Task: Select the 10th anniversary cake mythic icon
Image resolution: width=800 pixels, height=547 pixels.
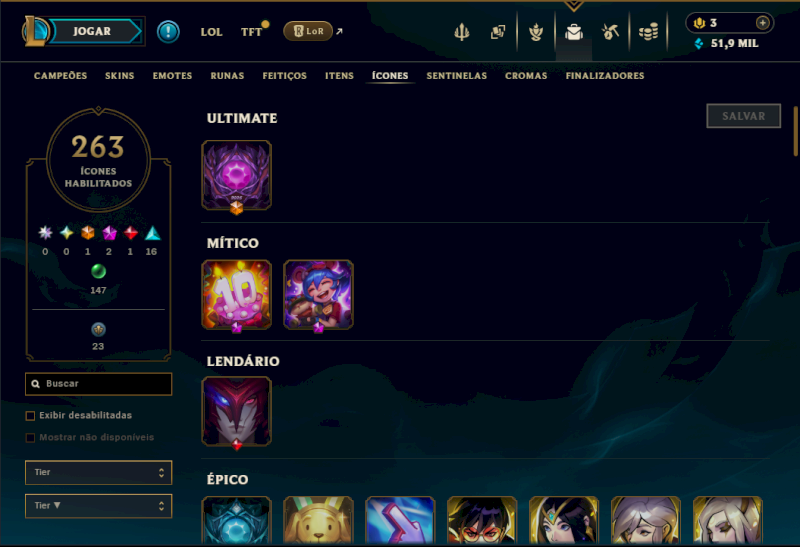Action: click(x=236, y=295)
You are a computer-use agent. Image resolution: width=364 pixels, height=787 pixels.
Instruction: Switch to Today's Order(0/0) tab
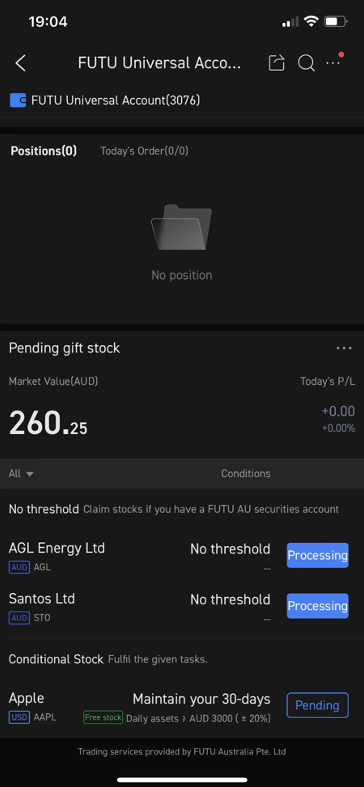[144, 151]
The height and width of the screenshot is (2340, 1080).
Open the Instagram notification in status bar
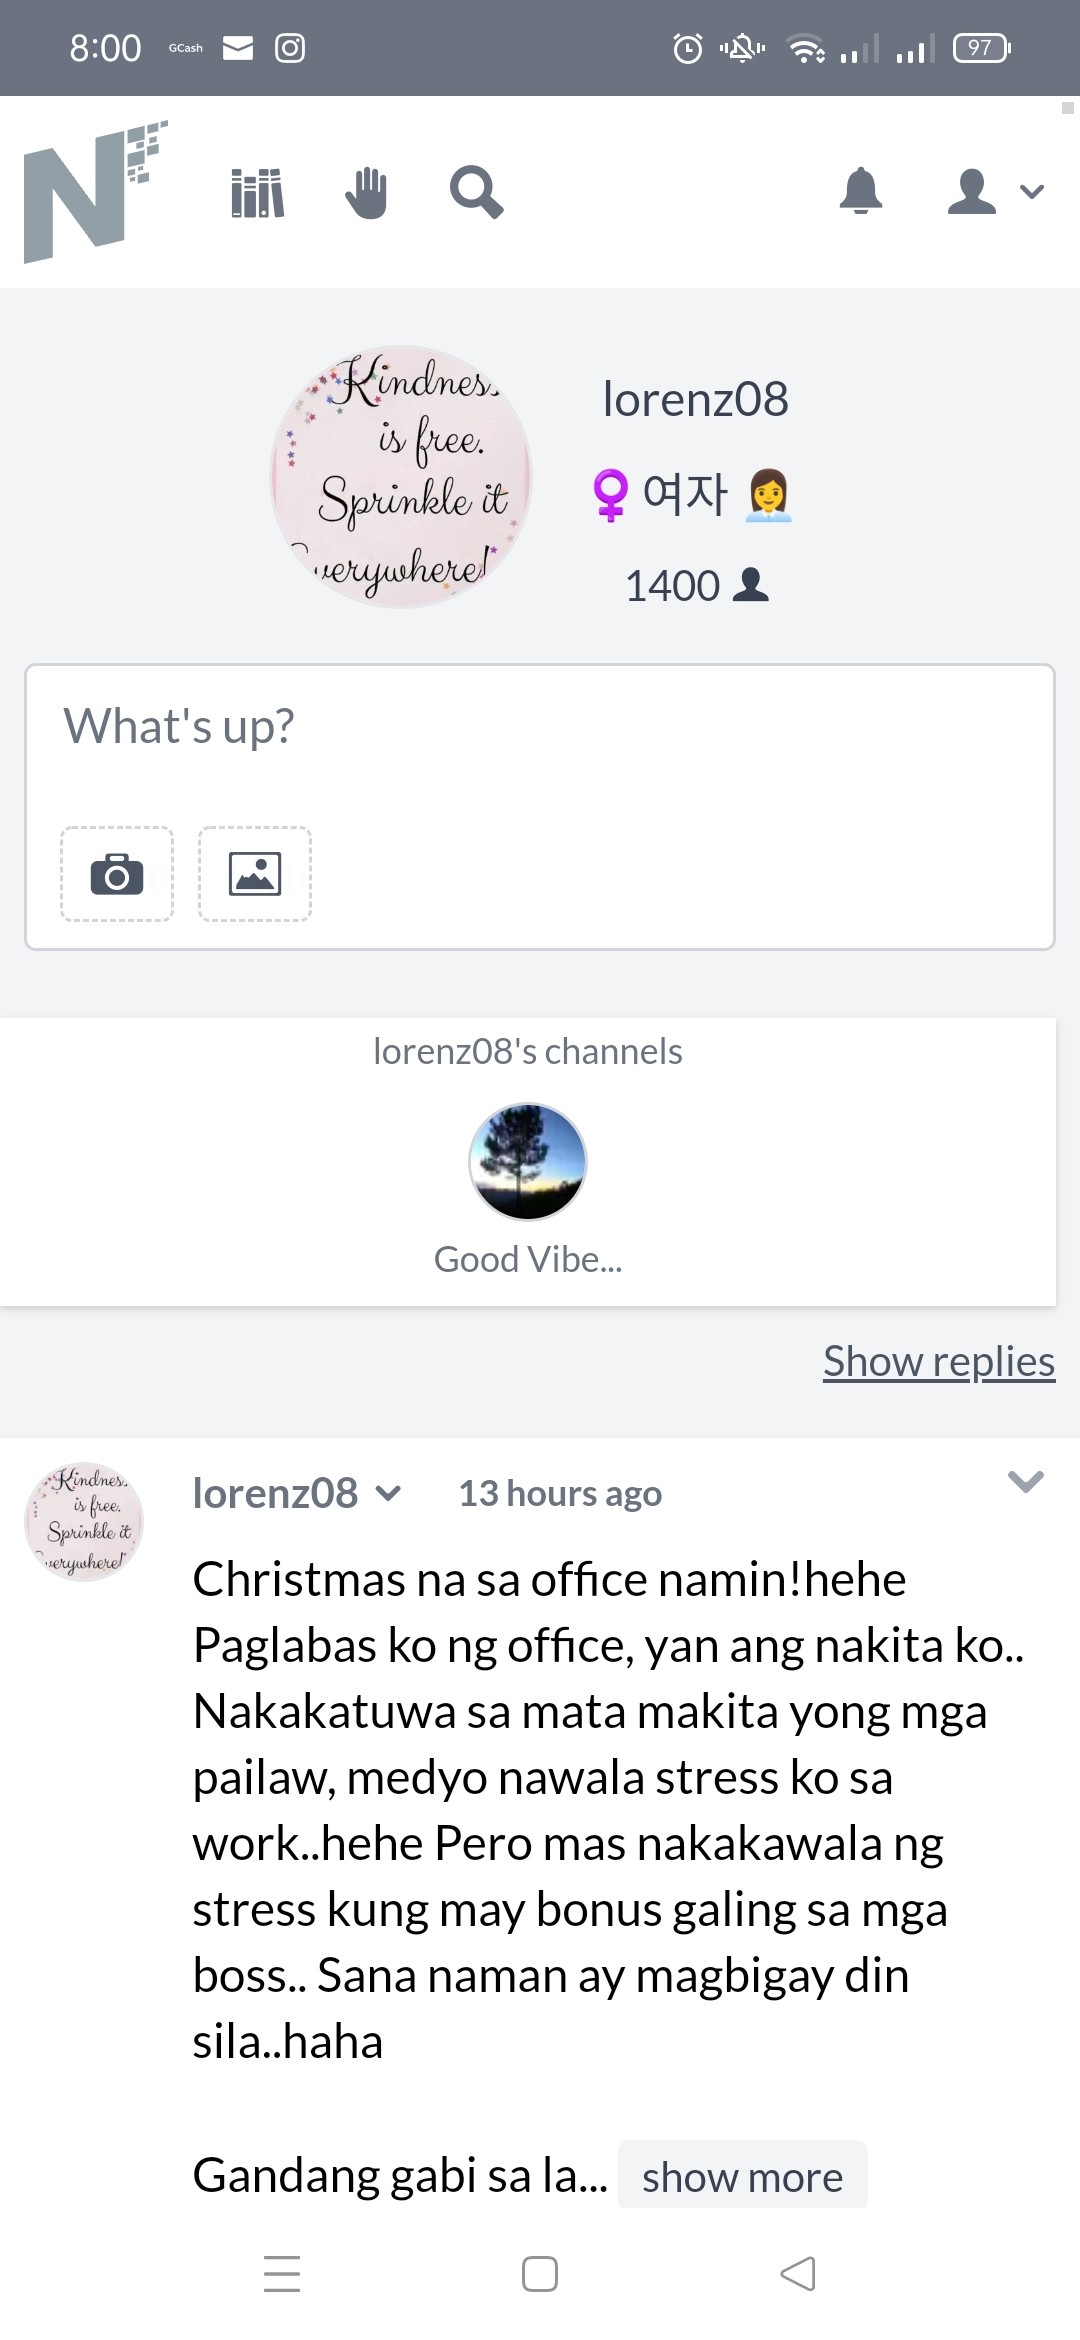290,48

==

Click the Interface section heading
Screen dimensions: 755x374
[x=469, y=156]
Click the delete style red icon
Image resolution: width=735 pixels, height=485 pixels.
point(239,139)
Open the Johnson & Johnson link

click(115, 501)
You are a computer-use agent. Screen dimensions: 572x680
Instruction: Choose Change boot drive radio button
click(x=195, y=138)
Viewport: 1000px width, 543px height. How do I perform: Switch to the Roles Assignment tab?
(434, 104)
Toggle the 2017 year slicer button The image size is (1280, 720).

...

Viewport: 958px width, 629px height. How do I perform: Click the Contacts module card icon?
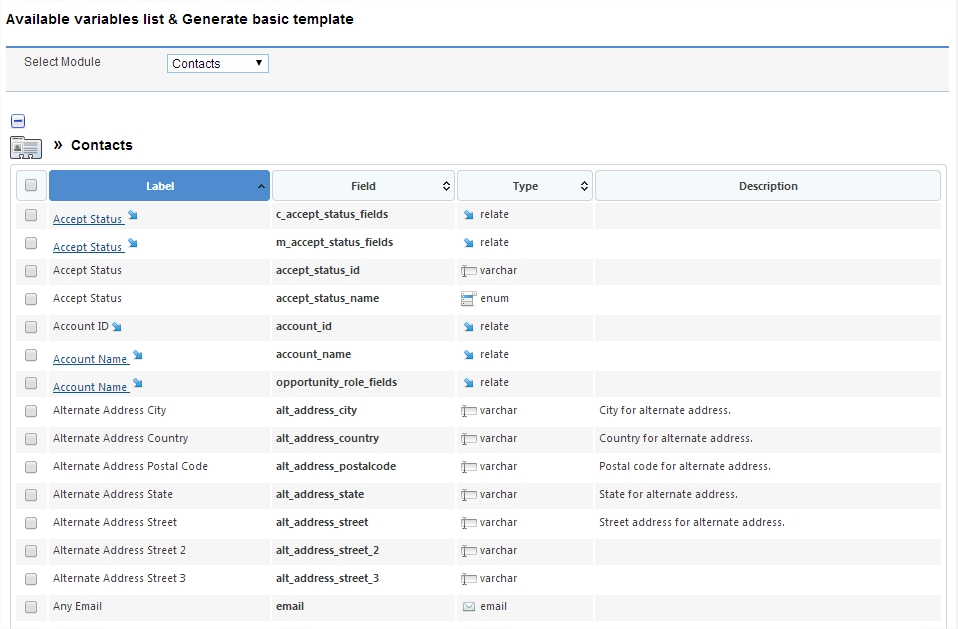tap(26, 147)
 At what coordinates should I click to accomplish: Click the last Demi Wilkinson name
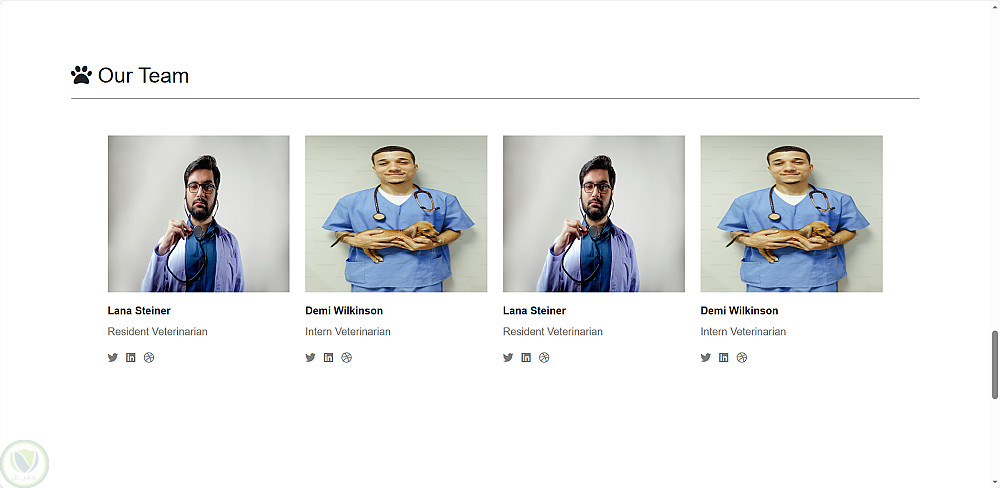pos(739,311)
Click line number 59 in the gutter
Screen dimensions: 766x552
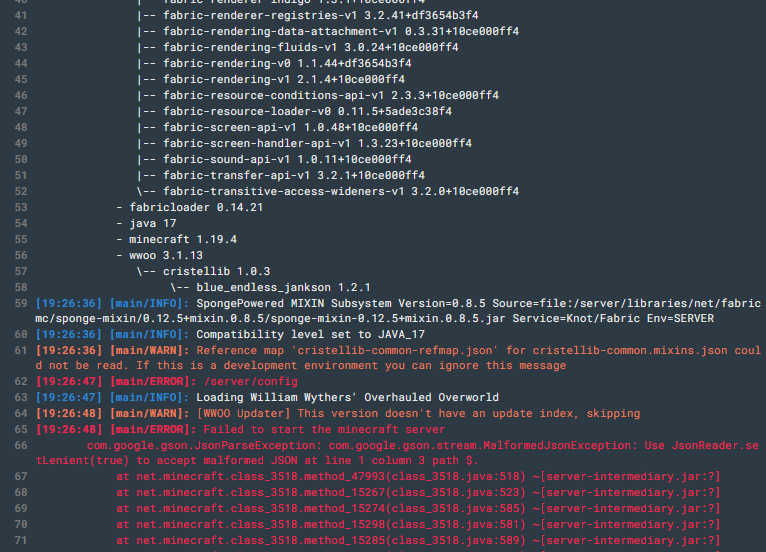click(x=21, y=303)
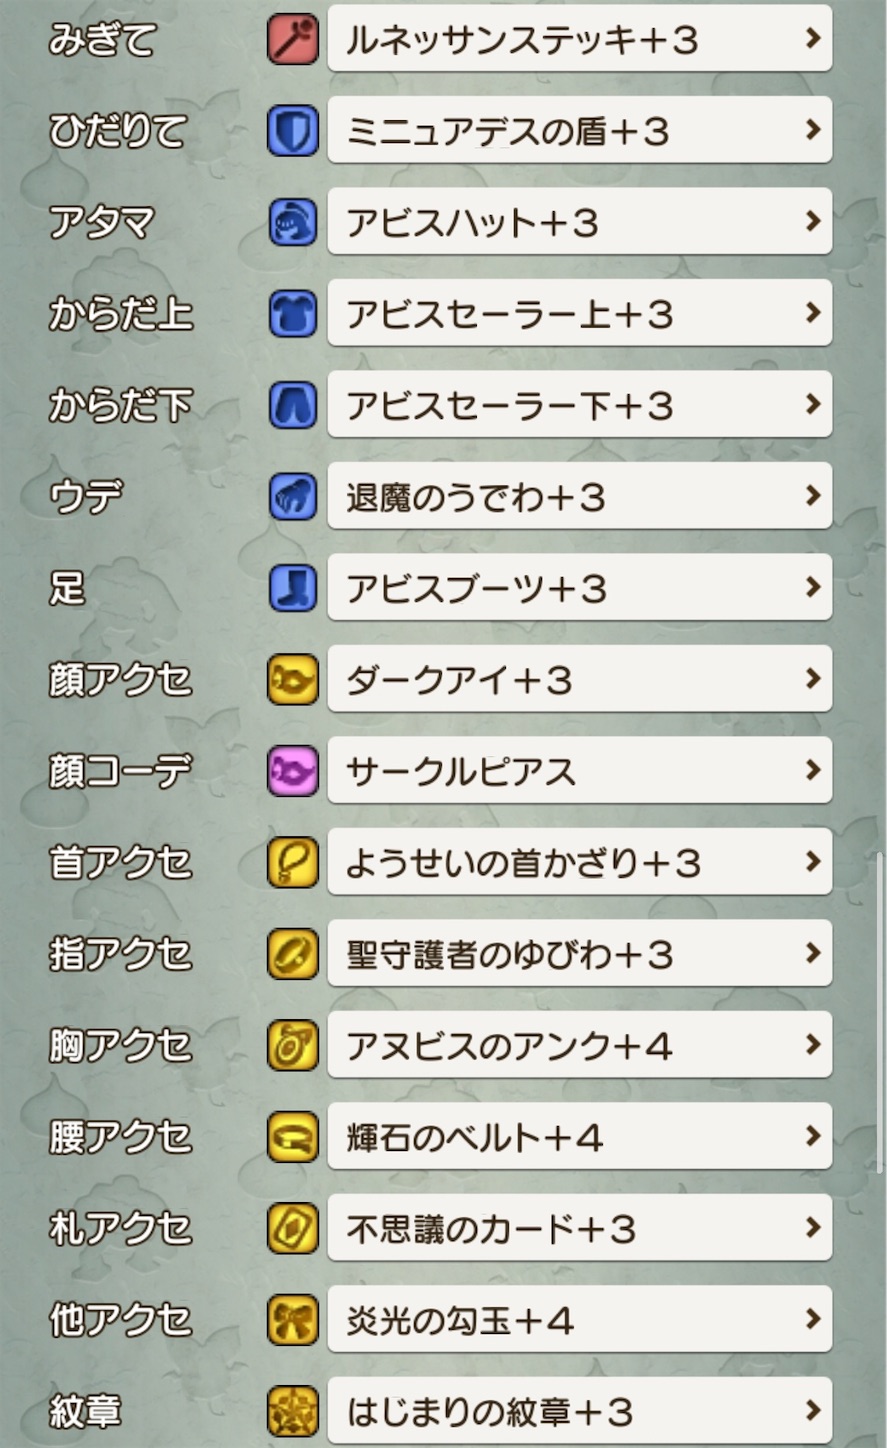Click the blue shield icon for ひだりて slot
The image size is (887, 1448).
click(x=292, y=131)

▶ _PROBLEM STATEMENT_: All lines of the records above that contain the word "agent" are to be copied out.

▶ _SOLVED EXERCISE_:
You are a computer-use agent. Image resolution: width=364 pixels, height=787 pixels.
You are a computer-use agent. Screen dimensions: 572x680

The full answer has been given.